Going to plant them up shortly so will add some more rubbish phone pictures later .

Sent from my SM-A520F using Tapatalk


----------



## parotet (6 Oct 2017)

Hi

Congrats for you mini vivaria. They look great! I enjoy a lot mini set ups like these ones with plants leftovers (https://www.flickr.com/photos/119257234@N07/albums/72157645859849187). I even tried to go further with a dedicated moss setup (https://www.flickr.com/photos/119257234@N07/albums/72157646264396641) and the first lesson I learnt was that for this kind of setups there 2 very important things: passive ventilation and air movement. High humidity (one of the things you need for good growing) can be easily achieved with your enclosure but stagnant air will kill your plants, will rotten everything and will only feed mould. Passive ventilation (some openings in your enclosure) ensures renewed and fresh air, air movement (that's more tricky, see below) helps to distributing humidity, cooling the enclosure, evaporating water and avoiding stagnant areas.

The other thing I suggest improving is light. When going dry you can photobomb your tank... vivaria are a bit more "boring" in terms of growing than planted tanks. A low light vivarium is therefore extremely boring and not very beautiful (leggy plants do not look very well).

Due to a pretty packed agenda at work, I converted a few weeks ago two of my tanks into vivaria. Maintenance is wonderful. I have two timers, one for light and another for two little 40mmm PC fans (look a the corners) I wanted to show you. I mist them manually once a day, but you can even skip it for a 3-4 days if needed. You can use plenty of terrestrial plants as you can see (broms, orchids, climbers, etc.) but there are plenty of emerged aquatic plants that do very well (Crypts, H. Monte Carlo, aquatic mosses, Java ferns in all its forms, H. pinnatifida, liverworts, etc.).





PC fans are easy to install (even for me, completely dumb in terms of electric works). Another advantage: you will have no more a foggy setup. You can buy them for a 1-2 pounds and you can connect them to old phone chargers. This, and a bit more of light, will make a big difference in your setups

Jordi


----------



## Matt Havens (8 Oct 2017)

parotet said:


> Hi
> 
> Congrats for you mini vivaria. They look great! I enjoy a lot mini set ups like these ones with plants leftovers (https://www.flickr.com/photos/119257234@N07/albums/72157645859849187). I even tried to go further with a dedicated moss setup (https://www.flickr.com/photos/119257234@N07/albums/72157646264396641) and the first lesson I learnt was that for this kind of setups there 2 very important things: passive ventilation and air movement. High humidity (one of the things you need for good growing) can be easily achieved with your enclosure but stagnant air will kill your plants, will rotten everything and will only feed mould. Passive ventilation (some openings in your enclosure) ensures renewed and fresh air, air movement (that's more tricky, see below) helps to distributing humidity, cooling the enclosure, evaporating water and avoiding stagnant areas.
> 
> ...


Thanks for the advice Jordi and great work on the Vivaria,  looks stunning!

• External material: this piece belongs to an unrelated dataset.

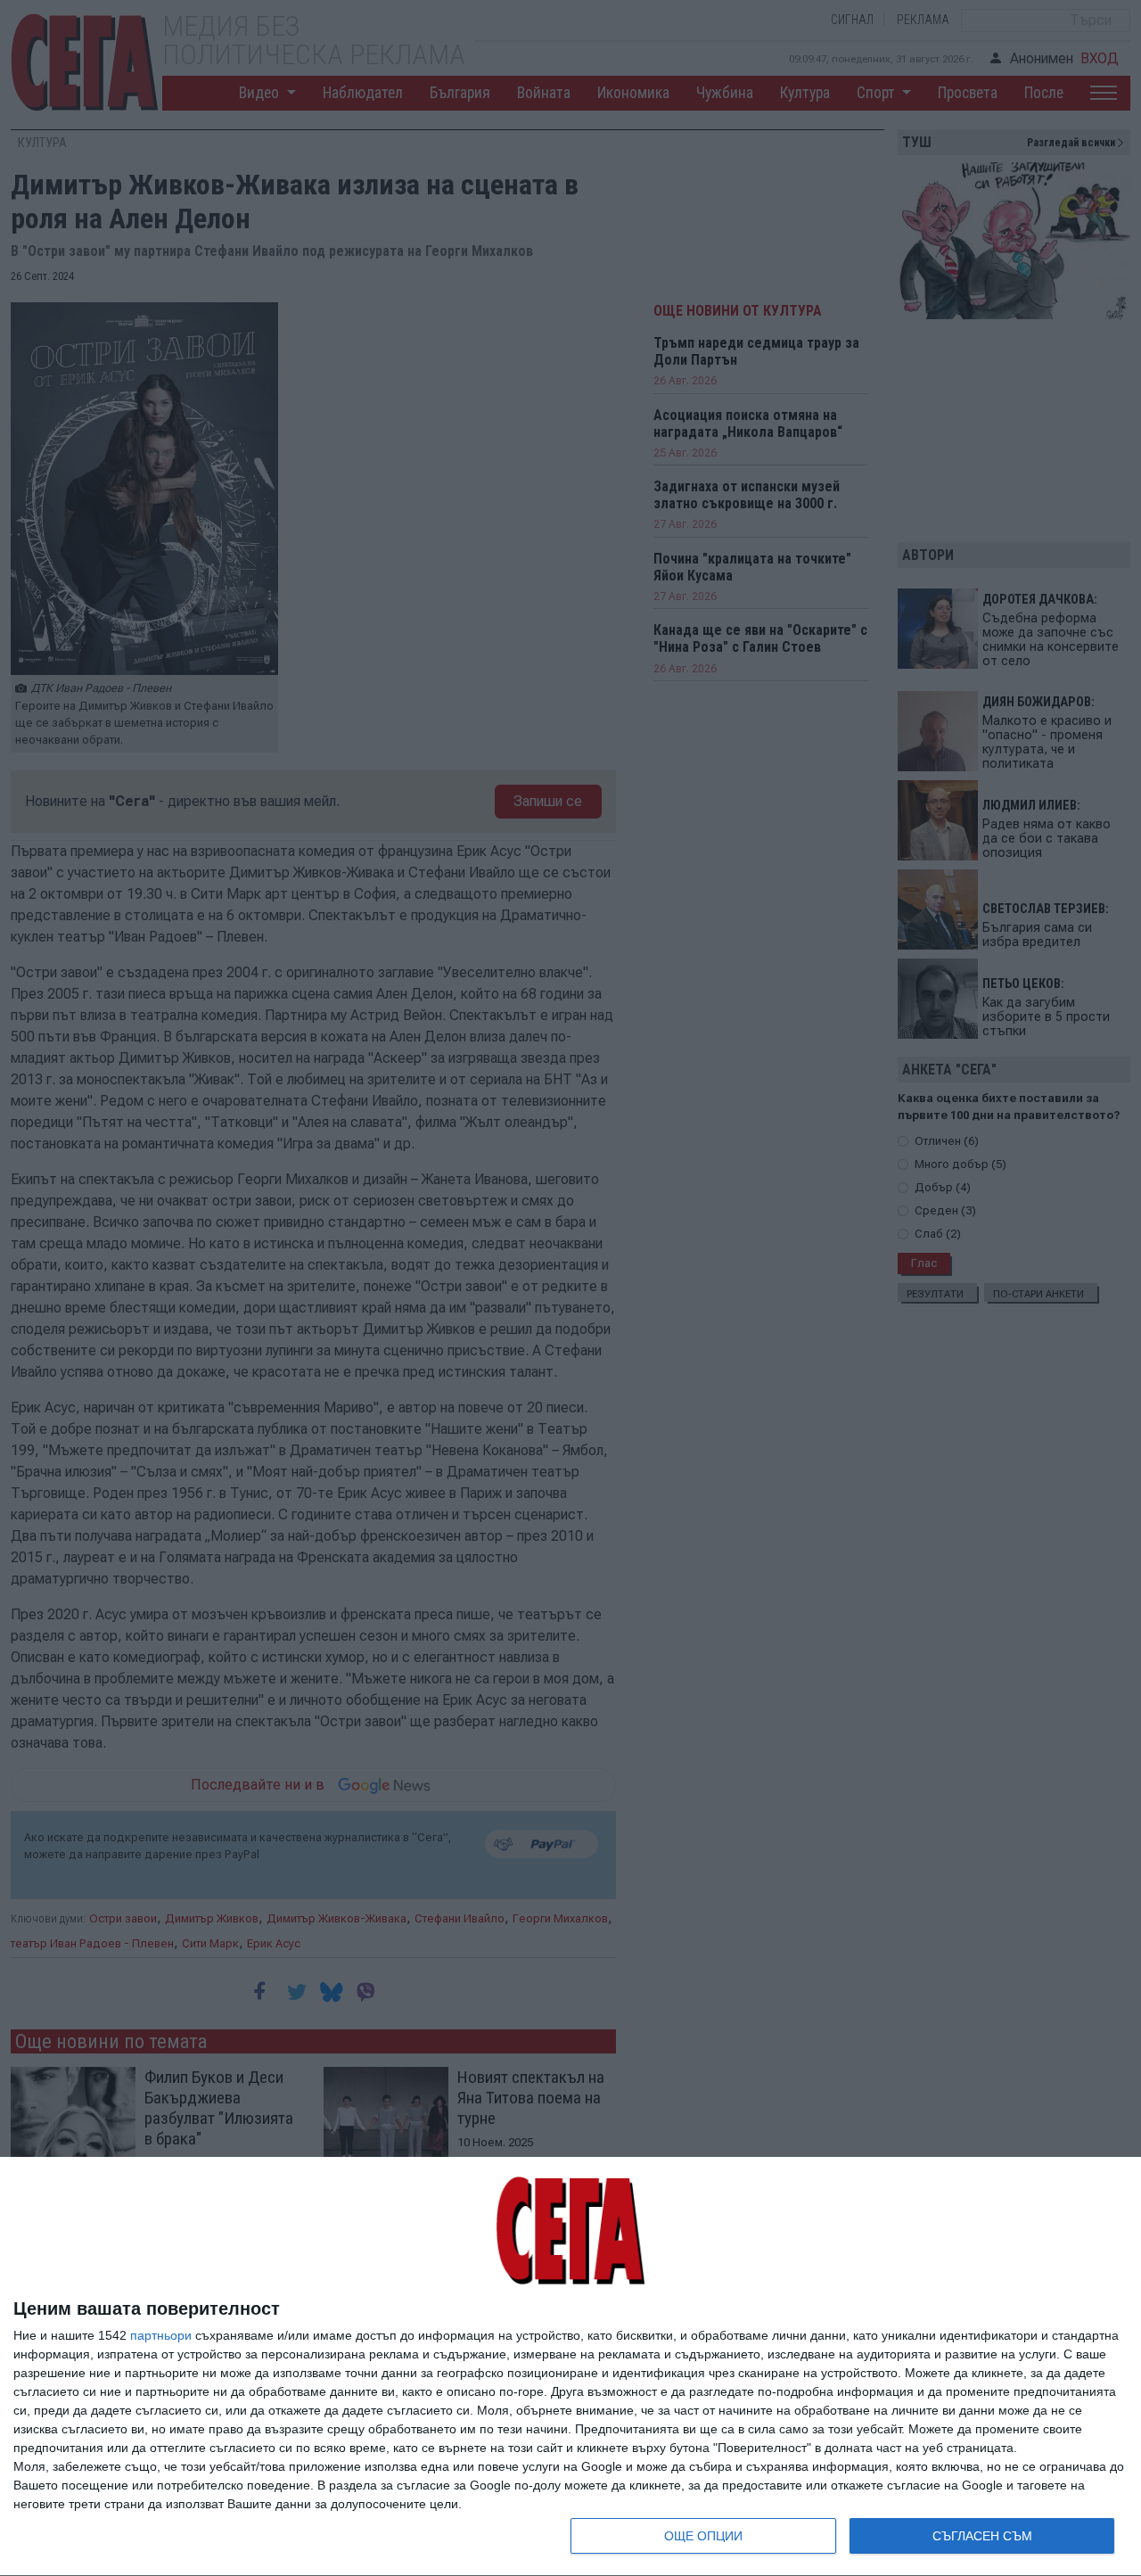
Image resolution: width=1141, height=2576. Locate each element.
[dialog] (570, 2367)
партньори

Now I am hooked and I will probably start a journal for the next projects. 

I have been in Antwerp, Belgium this weekend and visited possibly the best shop on earth called NADA Nature Aquarium design Antwerp. I will be doing a small thread seperately on that but wow. Everything from air plants, terrariums and aquascapes. Unfortunately I was 1 week too early as there huge 8ft plus tank was empty and being prepared for a complete re-scape.

Sent from my SM-A520F using Tapatalk


----------